Oleh: Ace Somantri
KLIKMU.CO
Lagi-lagi dunia pendidikan mendapat sorotan publik karena ada kasus menimpa siswa sekolah yang terbilang sekolah ternama. Peristiwa tersebut sebenarnya tidak hanya terjadi saat-saat ini, melainkan sudah sering terjadi cukup lama. Hal itu perlu dipublikasikan dari berbagai hasil survei dan riset, harus dapat diketahui secara objektif sebab dan akibatnya akibat dari perbuatan tersebut.
Dunia pendidikan akan selalu menjadi salah satu pusat dari sekian masalah di berbagai peristiwa yang muncul dalam kehidupan sosial, baik secara langsung ataupun tidak. Pasalnya, sikap dan perilaku setiap individu seseorang sangat terkait dengan hasil dari proses pendidikan yang didapat. Diterima atau tidak, hal ihwal perbuatan dan tindakan seseorang secara sosio-antropologis sangat besar dipengaruhi karakter pendidikan dan pengetahuannya, baik yang bersumber dari lingkungan keluarga ataupun kondisi dan situasi lingkungan sekolahnya.
Semakin banyak lembaga pendidikan di berbagai tingkatan dan jenjang, baik formal, nonformal dan juga informal. Bahkan relatif menjamur lembaga pendidikan tingkat anak usia dini sejak ada kebijakan paudisasi melalui kekuatan struktur pemerintah hingga organisasi tingkat RW dan RT.
Memang terkesan sporadis, yang penting ada kegiatan anak-anak usia dini yang dikelola oleh PKK tingkat RW tanpa memedulikan kesiapan sumber dayanya. Namun, masih ada niat baik akan pentingnya pendidikan. Hanya sayang, hal ini tidak berlangsung masif dan keberlanjutan. Saat ini yang terjadi berjalannya waktu seleksi alam, ada yang mati tidak lanjut operasionalnya karena banyak faktor. Namun juga ada yang lanjut hingga berjalan dengan sehat operasionalnya.
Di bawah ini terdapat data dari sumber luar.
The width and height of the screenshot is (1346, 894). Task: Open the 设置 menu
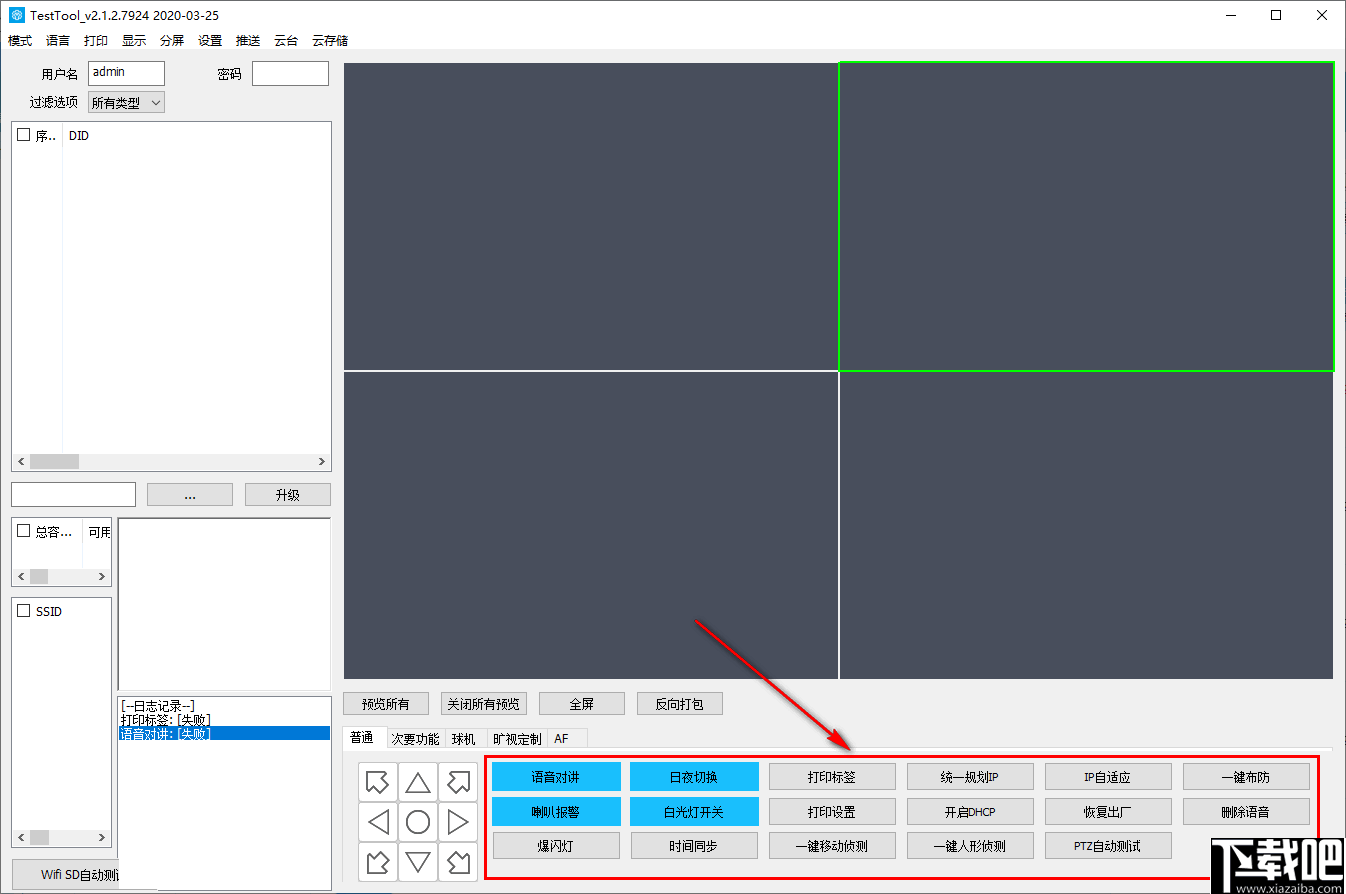pyautogui.click(x=209, y=40)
Penting diketahui, hingga kini penyelenggaraan pendidikan harus ada kepedulian serius semua pihak yang terlibat, termasuk orang tua. Peristiwa-peristiwa disfungsi sosial yang muncul akibat dari lingkungan keluarga, masyarakat dan sekolah. Termasuk yang saat ini menjadi sorotan publik yang memilukan hal ihwal perundungan atau bullying warga sekolah di lingkungan sekitar.
Peristiwa tersebut dugaan sementara akibat lingkungan sekolah tidak ada kontrol ketat secara komprehensif, baik dalam lingkup saat hari aktif sekolah maupun di luar sekolah. Kepedulian warga sekolah yang dikomandani oleh kepala, wakil kepala, wali kelas, dan para guru masih fokus seputar orientasi kesejahteraan dan academic oriented. Ketercapaian yang dibebankan oleh negara dan orang tua pada umumnya tidak jauh dua hal tersebut, sementara kecerdasan sosial emosional yang berorientasi pada teologi sosial atau amanah syari’at al ma’un masih jauh dari harapan apalagi seharusnya.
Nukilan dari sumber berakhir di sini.